Scotland’s national clinical director has warned that the next coronavirus variant could be worse than Omicron.

Professor Jason Leitch said that new variants had the potential to be “more severe” than the current outbreak.

His comments follow the First Minister’s statement earlier this week, where Nicola Sturgeon said that the country “may be starting to turn a corner” following a rapid Omicron surge.

On Thursday, Scotland recorded 8,203 new cases of Covid and 26 deaths from the virus.

Of the people in hospital with recently confirmed covid, 58 are in intensive care.

Speaking on STV’s Scotland Tonight, Prof Leitch said: “We’ve had four variants, and they’ve got progressively worse, and then one has got slightly better. But Omicron didn’t come from Delta and Delta didn’t come from Alpha. That’s not how it works. They all come from the beginning. 

“So you could get a more mild one, and that would help us and you would end up having fewer people in hospital, but you could get a more severe one. So we have to be ready for all of those eventualities.

“This is not the last variant, there will be another one. So governments all over the world, including ours, have to be ready and businesses have to be ready.”

Prof Leitch also warned that while Omicron cases appear to be past the peak, hospitalisations with the strain are still to be fully expected.

Speaking about how long it took hospitalisations to fall following Christmas in 2020, he said: “Boxing Day in 2020 took us five weeks to get the hospitalisations to turnaround. So that’ll take us five weeks again. 

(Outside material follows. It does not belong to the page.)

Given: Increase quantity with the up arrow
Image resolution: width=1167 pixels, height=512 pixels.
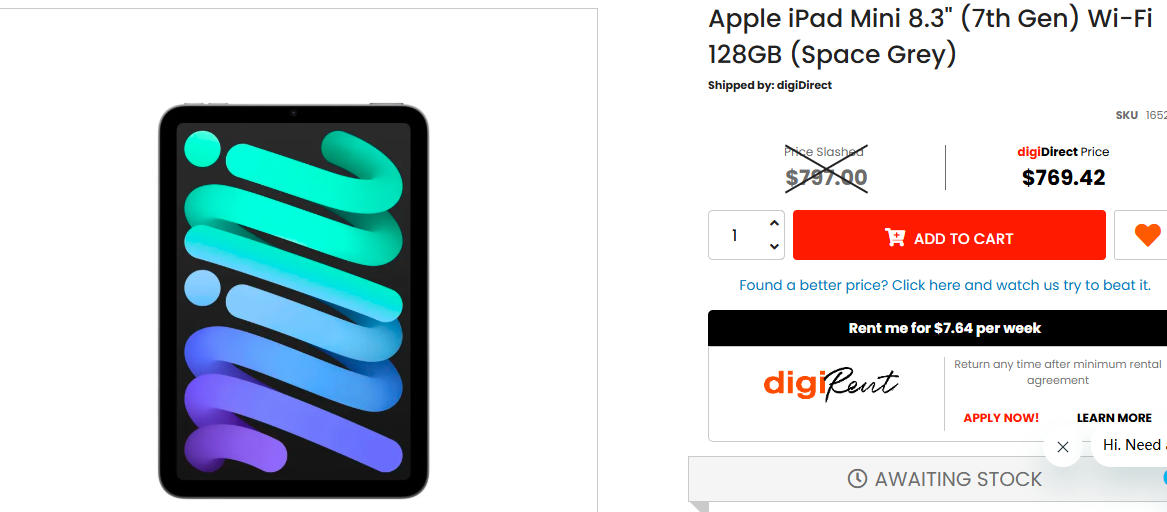Looking at the screenshot, I should click(774, 223).
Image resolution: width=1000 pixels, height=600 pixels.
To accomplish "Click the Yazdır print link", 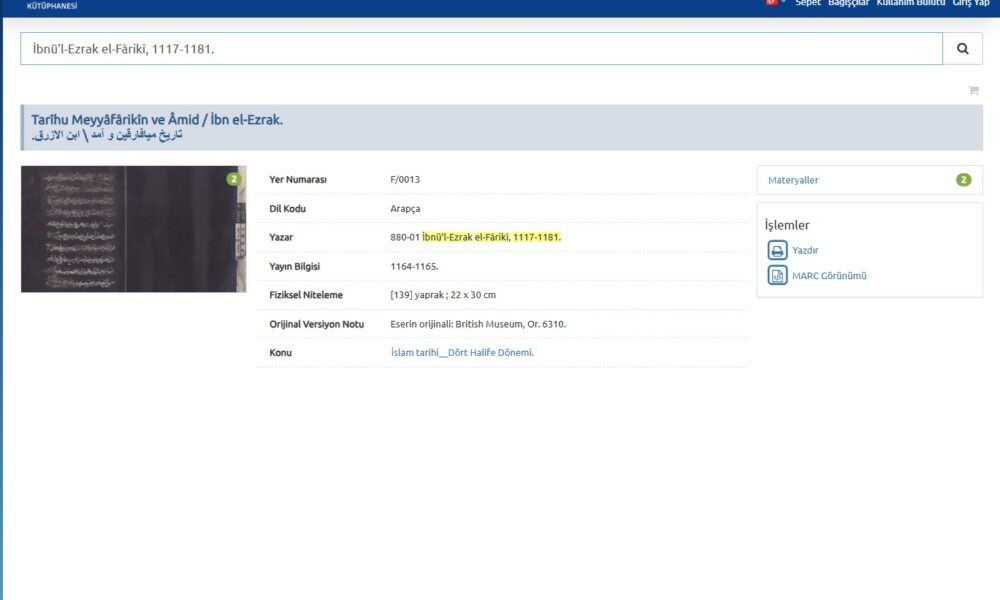I will 805,251.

“So that’s hard for our hospitals and our healthcare workers.”

On the programme he also said that life would not be the same as pre-Covid times.

“It will be the next normal, it won’t be the same as it was pre-Covid,” he said. 

“We’re not going to wake up on a Tuesday morning and think ‘that’s a relief, that’s all over we can just move on’.

“We’re gonna have to adapt to the next version of Covid.”